El beso. Isabel Ordaz y Santiago Molero. Foto de Roberto Carmona.

Quién se mueve entre el arte dramático y la narrativa es el autor de El beso, la pequeña gran obra que vuelve a la Sala Margarita Xirgú. Ger Thijs, que fue director del Teatro Nacional de Holanda y tiene en su haber varias novelas, nos propone algo tan sencilla como un paseo por los ondulados paisajes de Limburg, la única región de los Países Bajos desde la que, gracias a sus suaves colinas, es posible otear el horizonte. Este horizonte, metáfora de la esperanza, es precisamente del que nos habla la obra, pero sin caer nunca en la cursilería y el sentimentalismo.
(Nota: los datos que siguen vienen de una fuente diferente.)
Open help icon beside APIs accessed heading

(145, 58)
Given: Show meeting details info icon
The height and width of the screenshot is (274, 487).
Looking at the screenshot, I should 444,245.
Un hombre y una mujer se encuentran una mañana de otoño en un banco, mientras toman un descanso en una larga caminata que se presenta larga. En un momento dado recuerdan la hazaña del director de cine Werner Herzog, cuando al saber que una amiga cercana había sido hospitalizada en París, decidió emprender un largo viaje a pie desde Munich hasta la capital francesa, con la superstición de salvarla así de la enfermedad. Todo camino acaba convirtiéndose en una peregrinación, en una búsqueda de sentido, en símbolo, ni más ni menos, que de la vida, como tantas veces hemos repetido quiénes alguna vez hemos hecho la ruta jacobea. Estos dos personajes caminan juntos, discuten, se interrogan y se descubren. Tal vez uno sea la conciencia del otro o simplemente el sendero que siguen nuestros pasos, el mismo con el que compartimos la soledad y el miedo en tantas ocasiones.

Debemos agradecer a Ronald Brouwer, director artístico del Teatro de la Abadía y traductor del neerlandés, habernos dado a conocer un texto que difícilmente hubiese llegado de otro modo a nuestro país, donde el teatro español o anglosajón ocupan buena parte de la cartelera. Aunque en algunas ocasiones pueda parecer que el humor de Thijs se aproxima al absurdo, en realidad se trata de humor holandés, en el que cierta impiedad está perfectamente aceptada. Lo mejor de la obra es el enigmático e inquietante equilibrio entre las pulsiones de deseo y de muerte y una frialdad nórdica que nos sumerge de inmediato en la reflexión y la melancolía, como si observáramos uno de los paisajes de Friedrich a los que la escenografía de Elisa Sanz parece remitir. María Ruiz dirige a dos actores en estado de gracia: Isabel Ordaz, con su carismática dicción, y Santiago Molero, en un personaje que es a la vez ángel y demonio. ¿Por qué debemos verla? Porque alguna vez todos nos encontramos caminando solos en un camino y como decía Tennessee Williams en Un tranvía llamado deseo «siempre he confiado mucho de la bondad de los desconocidos».